As of the census of 2000, there were 2,130 people, 772 households, and 606 families residing in the village. The population density was 812.0 PD/sqmi. There were 835 housing units at an average density of 318.3 /sqmi. The racial makeup of the village was 88.08% White, 0.52% African American, 0.28% Native American, 0.61% Asian, 8.26% from other races, and 2.25% from two or more races. Hispanic or Latino of any race were 18.17% of the population.

There were 772 households, out of which 35.9% had children under the age of 18 living with them, 67.6% were married couples living together, 6.1% had a female householder with no husband present, and 21.4% were non-families. 18.4% of all households were made up of individuals, and 9.1% had someone living alone who was 65 years of age or older. The average household size was 2.76 and the average family size was 3.14.

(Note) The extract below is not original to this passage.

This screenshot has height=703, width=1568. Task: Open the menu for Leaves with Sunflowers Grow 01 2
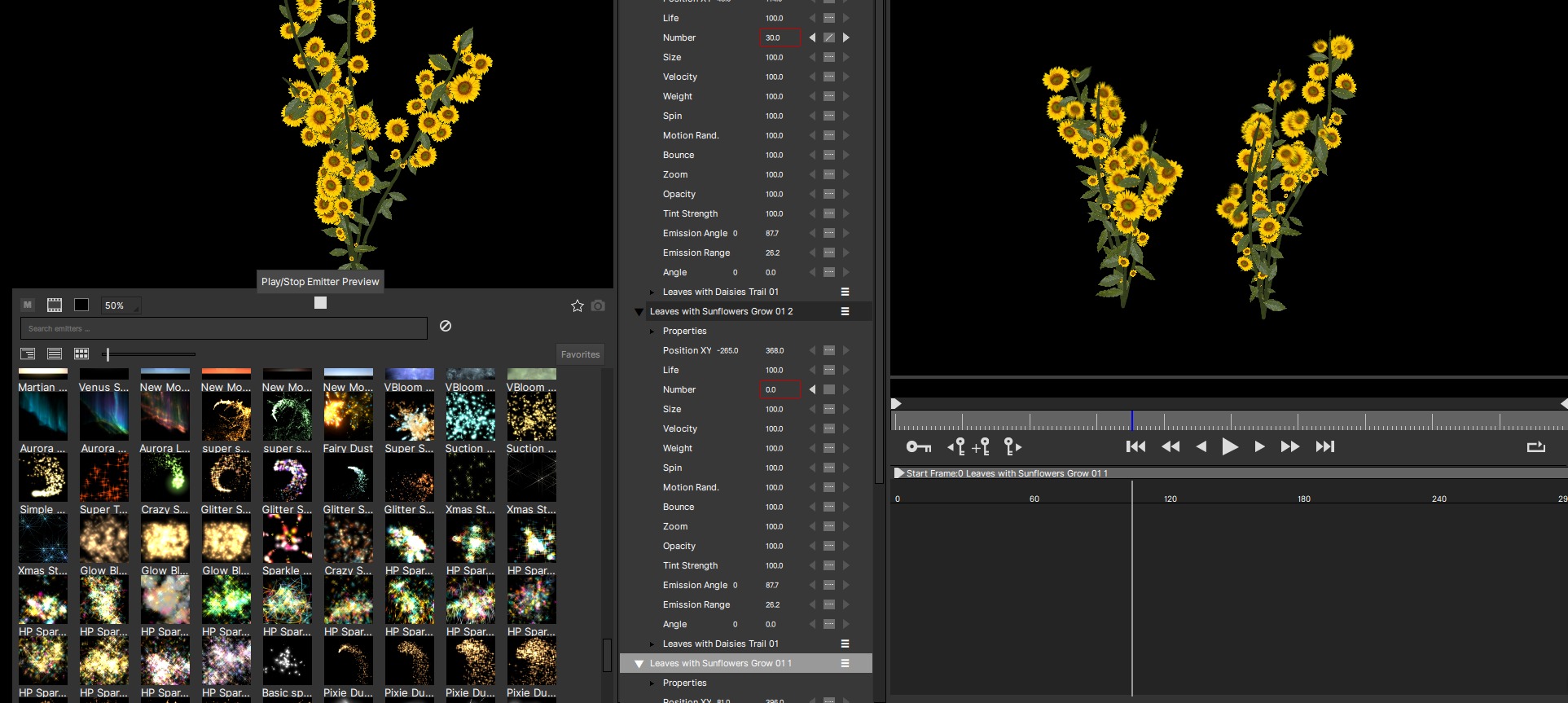pos(845,311)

In the village, the population was spread out, with 29.3% under the age of 18, 5.7% from 18 to 24, 26.4% from 25 to 44, 26.2% from 45 to 64, and 12.3% who were 65 years of age or older. The median age was 37 years. For every 100 females, there were 105.8 males. For every 100 females age 18 and over, there were 97.9 males.

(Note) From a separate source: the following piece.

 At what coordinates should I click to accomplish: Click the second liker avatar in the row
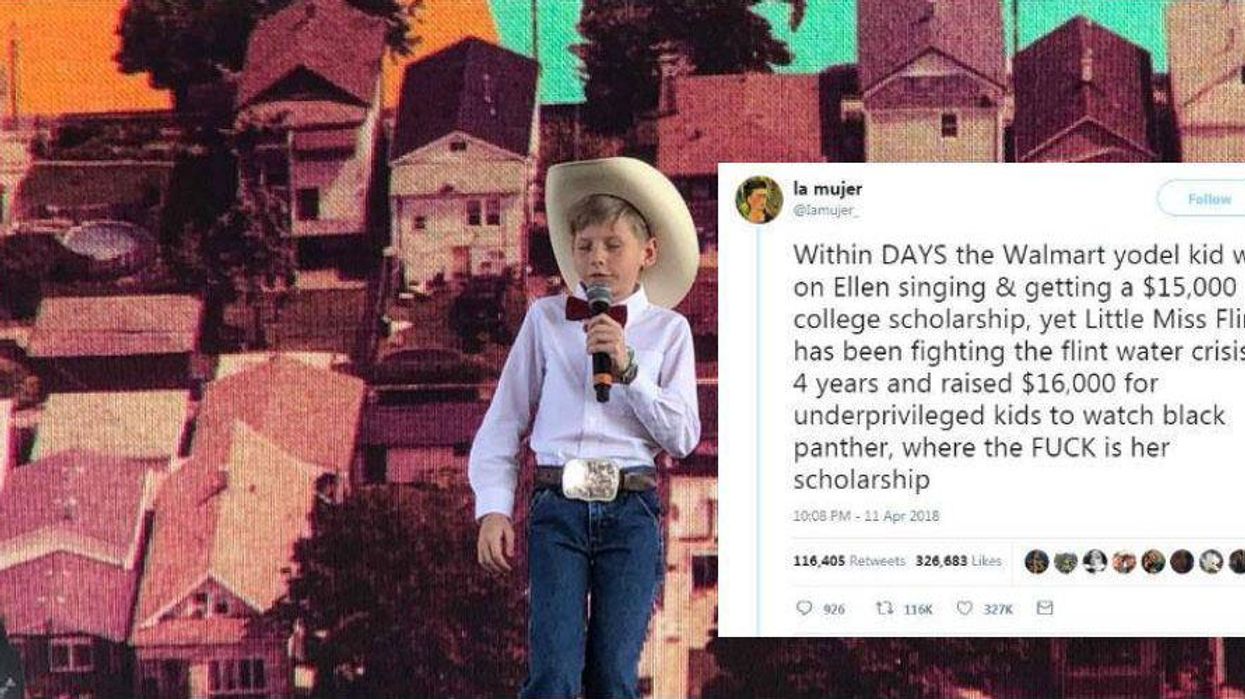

The median income for a household in the village was $42,378, and the median income for a family was $48,269. Males had a median income of $40,694 versus $21,875 for females. The per capita income for the village was $20,023. About 7.3% of families and 10.7% of the population were below the poverty line, including 16.7% of those under age 18 and 7.5% of those age 65 or over.

Historical population
| Census | Pop. | Note | %± |
| 1970 | 1,763 |  | — |
| 1980 | 2,634 |  | 49.4% |
| 1990 | 2,160 |  | −18.0% |
| 2000 | 2,130 |  | −1.4% |
| 2010 | 2,020 |  | −5.2% |
| 2020 | 1,975 |  | −2.2% |
U.S. Decennial Census 2020 Census

==Education==
Stephen F. Austin Elementary School, named after the Father of Texas, used to serve the Jones Creek area. Austin Elementary, "The Pride of Jones Creek", was a Pre-K through sixth grade school, the only one in the district. The school's mascot was the gator, referencing the 11 ft alligator that was found on the school grounds after flooding in 1989.

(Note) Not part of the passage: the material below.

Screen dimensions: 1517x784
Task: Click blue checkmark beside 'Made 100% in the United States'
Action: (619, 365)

The city is served by the Brazosport Independent School District. Jones Creek residents attend:
- Freeport Elementary School
- Lanier Middle School
- Freeport Intermediate School
- Brazosport High School

The city is also served by Brazosport College. The Texas Legislature designated the Brazosport ISD as in the Brazosport College zone.

The city is served by the Brazoria County Library System.

==Government==
The city incorporated in 1970. The city government holds regular meetings.

Jones Creek has lately gained a reputation among drivers in Southeast Texas as being a speed trap for vehicles passing through the community along Highway 36.

The speed limit through the City of Jones Creek is governed by the Texas Department of Transportation (TXDOT), not the city council.